Similar to stocks, if you donate real estate that has appreciated in value over the years, you can avoid capital gains tax. However with real estate, you can donate all or a portion (as a percent) of the real estate to a qualifying charity such as Christ Church in the form of a title to such property. You can take the tax deduction immediately, but the sale of the property can happen at a later time. There are specific rules to qualify. First, you must have the property officially appraised within 60 days prior to making the gift. Second, you cannot have a prearranged buyer, price, or contract to legally sell the property prior to the gift being made.
The advantage to you is that you get both a California and Federal income tax deduction for the appraised value of the property you donate. You avoid capital gains tax for the appreciated value of the property you donate, and you reduce your estate value which might reduce any estate tax you pay. The charity receives the proceeds (or percent if a partial gift) from the sale of the property at the time it sells. As real estate value fluctuates, the charity may receive more or less than the appraised value. Also, if you have a mortgage or loan on the property, it will have to be satisfied or addressed.
As this is a relatively obscure way to donate assets to a charity, please contact your tax accountant, financial advisor, and lawyer for further guidance. The Episcopal Church Foundation also has a retained attorney on staff for unique gifting guidance.

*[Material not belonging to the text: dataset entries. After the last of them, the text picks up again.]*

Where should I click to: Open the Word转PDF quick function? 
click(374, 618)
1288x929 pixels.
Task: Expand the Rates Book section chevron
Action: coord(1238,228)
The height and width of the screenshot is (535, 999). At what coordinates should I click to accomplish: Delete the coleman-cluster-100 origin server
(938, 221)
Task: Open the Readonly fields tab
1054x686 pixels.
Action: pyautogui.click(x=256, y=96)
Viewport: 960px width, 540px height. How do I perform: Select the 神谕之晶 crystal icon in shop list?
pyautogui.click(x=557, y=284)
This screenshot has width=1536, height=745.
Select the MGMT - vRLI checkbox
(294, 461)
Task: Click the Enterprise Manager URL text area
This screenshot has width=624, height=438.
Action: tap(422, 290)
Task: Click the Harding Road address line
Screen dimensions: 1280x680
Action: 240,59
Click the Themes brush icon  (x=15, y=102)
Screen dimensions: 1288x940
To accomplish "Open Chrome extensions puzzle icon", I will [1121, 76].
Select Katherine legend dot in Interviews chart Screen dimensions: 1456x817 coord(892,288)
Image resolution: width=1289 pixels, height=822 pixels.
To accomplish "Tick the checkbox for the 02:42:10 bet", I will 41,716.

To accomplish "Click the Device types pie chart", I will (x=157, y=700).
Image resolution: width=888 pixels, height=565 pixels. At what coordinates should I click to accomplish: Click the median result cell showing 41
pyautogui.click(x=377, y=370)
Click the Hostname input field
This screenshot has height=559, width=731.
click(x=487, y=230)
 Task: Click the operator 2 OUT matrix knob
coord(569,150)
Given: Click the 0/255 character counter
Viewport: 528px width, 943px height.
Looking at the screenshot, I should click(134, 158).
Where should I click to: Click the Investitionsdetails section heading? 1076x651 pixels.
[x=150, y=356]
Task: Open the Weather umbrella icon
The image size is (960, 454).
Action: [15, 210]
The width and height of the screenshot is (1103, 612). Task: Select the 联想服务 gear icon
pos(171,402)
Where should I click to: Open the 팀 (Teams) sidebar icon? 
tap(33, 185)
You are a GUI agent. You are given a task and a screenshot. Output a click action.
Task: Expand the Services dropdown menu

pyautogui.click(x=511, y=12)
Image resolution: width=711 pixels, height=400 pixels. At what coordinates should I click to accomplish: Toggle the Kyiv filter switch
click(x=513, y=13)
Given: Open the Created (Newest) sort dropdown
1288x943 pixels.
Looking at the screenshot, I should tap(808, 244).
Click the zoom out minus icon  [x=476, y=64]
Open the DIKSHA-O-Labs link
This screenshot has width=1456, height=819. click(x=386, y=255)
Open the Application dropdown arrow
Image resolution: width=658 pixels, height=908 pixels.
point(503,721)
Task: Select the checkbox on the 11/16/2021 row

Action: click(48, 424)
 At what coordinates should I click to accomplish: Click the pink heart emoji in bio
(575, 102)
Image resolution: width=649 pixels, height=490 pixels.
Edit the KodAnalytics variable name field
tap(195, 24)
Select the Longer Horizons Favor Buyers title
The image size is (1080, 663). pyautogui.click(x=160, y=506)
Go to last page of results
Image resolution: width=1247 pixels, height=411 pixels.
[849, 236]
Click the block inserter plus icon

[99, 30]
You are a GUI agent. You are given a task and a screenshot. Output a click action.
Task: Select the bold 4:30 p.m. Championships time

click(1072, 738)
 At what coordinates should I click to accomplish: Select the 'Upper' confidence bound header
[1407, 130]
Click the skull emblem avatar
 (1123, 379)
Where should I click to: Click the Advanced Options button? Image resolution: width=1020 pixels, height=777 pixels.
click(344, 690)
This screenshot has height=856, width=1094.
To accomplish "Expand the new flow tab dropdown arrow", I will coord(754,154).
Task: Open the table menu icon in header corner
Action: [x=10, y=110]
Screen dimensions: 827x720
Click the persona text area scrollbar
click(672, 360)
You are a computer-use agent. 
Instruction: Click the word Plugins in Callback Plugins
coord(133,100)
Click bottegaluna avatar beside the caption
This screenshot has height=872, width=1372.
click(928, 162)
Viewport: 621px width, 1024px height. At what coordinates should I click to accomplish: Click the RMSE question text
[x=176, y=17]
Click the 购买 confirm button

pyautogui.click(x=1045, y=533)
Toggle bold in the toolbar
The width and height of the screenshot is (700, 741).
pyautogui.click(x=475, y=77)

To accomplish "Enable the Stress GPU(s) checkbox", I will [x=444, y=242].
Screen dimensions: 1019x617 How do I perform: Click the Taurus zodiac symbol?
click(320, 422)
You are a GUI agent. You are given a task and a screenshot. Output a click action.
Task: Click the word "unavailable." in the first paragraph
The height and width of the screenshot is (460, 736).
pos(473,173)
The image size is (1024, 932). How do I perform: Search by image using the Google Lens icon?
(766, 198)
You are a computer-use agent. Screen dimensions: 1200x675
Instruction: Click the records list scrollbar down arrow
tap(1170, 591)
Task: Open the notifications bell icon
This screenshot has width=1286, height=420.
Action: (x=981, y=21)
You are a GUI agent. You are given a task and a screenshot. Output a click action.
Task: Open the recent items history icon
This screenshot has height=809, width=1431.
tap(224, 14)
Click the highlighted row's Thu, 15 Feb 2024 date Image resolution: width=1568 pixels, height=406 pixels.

Unique Giving Opportunities for Seniors of 70
The 2015 IRA charitable rollover legislation makes the IRA charitable rollover permanent. The charitable IRA rollover, or qualified charitable distribution, allows you to use your IRA assets to make charitable gifts. It is a special provision that allows individuals age 70 1/2 or older to transfer IRA assets, up to a total of $100,000, directly to public charities, such as to the Christ Episcopal Church Endowment Fund. What a wonderful way to build up our church’s endowment! These contributions will not be added to your taxable income for that year. However, you may not take a charitable tax deduction for this contribution. These transfers can also count toward their required minimum distribution (RMD) – see RMD info below.
Making a donation under this provision is simple and straightforward. If you would like to make a qualified charitable distribution to Christ Episcopal Church from your Individual Retirement Account, please speak with your IRA administrator and/or your personal CPA. You should include the church EIN on your withdrawal request.
Your required minimum distribution (RMD) is the minimum amount you must withdraw from your IRA, SEP IRA, SIMPLE IRA, or retirement plan account (e.g., 401k) after you reach age 70½. Roth IRAs do not require withdrawals. You can withdraw more than the minimum required amount each year. Your withdrawals (except for qualified charitable distributions) will be included as taxable income for the year. Generally, an RMD is calculated for each non-Roth retirement account annually by using an IRS table. Although the IRA custodian or retirement plan administrator may calculate the RMD, the IRA or retirement plan account owner is ultimately responsible for calculating the RMD. If the owner fails to withdraw the full amount of the RMD, or fails to withdraw it on time, the amount not withdrawn is taxed at 50%. For additional information, please see www.irs.gov/Retirement-Plans/Retirement-Plans-FAQs.